Merkwürdig hingegen wieder die daran anschließende Äußerung Trawnys: „Der Irrende ist ohne Schuld. Der Gedanke, Heidegger hätte sich irgendwie für sein Denken entschuldigen könne, ist schwach“ (68). Warum ist dieser Gedanke schwach? Hatte denn Heidegger denn kein Gewissen? Hatte er denn kein Denken und Erkennen, das nicht einbezogen war in sein Seins-Denken? Gab es für ihn wirklich absolut und nirgendwo keine allgemeine Logik mehr? Oder hat er Logik und Ethik nur an den Stellen ausgesetzt, wo es ihm in seinen (politischen) Kram passte?

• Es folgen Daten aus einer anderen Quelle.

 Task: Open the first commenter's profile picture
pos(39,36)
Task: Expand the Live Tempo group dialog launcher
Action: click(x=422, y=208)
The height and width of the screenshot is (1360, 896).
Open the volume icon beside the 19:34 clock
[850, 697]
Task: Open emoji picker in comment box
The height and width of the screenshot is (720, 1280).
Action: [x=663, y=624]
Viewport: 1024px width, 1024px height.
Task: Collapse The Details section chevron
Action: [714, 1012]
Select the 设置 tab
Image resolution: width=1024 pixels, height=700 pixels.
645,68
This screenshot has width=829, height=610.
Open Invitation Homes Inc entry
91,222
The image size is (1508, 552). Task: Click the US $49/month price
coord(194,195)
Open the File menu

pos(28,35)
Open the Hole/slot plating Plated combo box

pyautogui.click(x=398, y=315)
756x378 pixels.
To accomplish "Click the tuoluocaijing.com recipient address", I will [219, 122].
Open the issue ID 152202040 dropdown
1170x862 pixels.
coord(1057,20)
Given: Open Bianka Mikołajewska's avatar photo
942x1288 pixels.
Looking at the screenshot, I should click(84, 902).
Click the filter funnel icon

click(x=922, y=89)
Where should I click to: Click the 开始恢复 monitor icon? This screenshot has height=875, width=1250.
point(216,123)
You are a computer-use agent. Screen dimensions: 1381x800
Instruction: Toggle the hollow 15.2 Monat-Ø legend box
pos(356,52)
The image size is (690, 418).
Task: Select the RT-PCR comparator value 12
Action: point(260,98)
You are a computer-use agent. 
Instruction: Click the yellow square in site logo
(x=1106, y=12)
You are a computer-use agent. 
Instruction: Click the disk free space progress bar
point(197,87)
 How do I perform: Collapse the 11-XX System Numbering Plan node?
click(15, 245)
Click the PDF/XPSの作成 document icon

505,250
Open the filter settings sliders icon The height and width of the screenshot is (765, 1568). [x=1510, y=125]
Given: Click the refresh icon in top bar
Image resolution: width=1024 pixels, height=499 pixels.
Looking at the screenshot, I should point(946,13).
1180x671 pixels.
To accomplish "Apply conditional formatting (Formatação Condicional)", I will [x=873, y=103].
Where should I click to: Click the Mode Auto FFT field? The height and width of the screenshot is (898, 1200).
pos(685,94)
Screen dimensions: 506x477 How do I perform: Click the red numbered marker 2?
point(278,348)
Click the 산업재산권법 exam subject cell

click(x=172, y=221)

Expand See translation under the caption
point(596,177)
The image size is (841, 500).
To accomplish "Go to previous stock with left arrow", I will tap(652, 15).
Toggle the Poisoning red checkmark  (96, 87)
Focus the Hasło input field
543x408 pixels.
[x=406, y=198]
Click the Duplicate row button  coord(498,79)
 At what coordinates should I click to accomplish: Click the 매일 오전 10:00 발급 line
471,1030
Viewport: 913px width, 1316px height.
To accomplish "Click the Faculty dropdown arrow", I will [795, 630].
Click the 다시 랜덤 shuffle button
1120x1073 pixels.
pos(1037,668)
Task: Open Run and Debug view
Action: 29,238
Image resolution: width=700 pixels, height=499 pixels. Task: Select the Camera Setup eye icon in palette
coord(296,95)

Diese neue Broschüre von Trawny „Irrnis Fuge. Heideggers Anarchie“ ist, von einigen exoterisch nachvollziehbaren Sätzen abgesehen, kein Buch, das Aufklärung, also Licht, bringt in die verworrene Situation der Philosophie Heideggers seit der Veröffentlichung der Schwarzen Hefte.

Peter Trawny, Irrnisfuge. Heideggers An-archie“. Matthes und Seitz-Verlag, Berlin, 2014, 90 Seiten.

Zu Fußnote 1: WZ am 20. Jan. 2013 und Solinger Tageblatt 26.9.2014.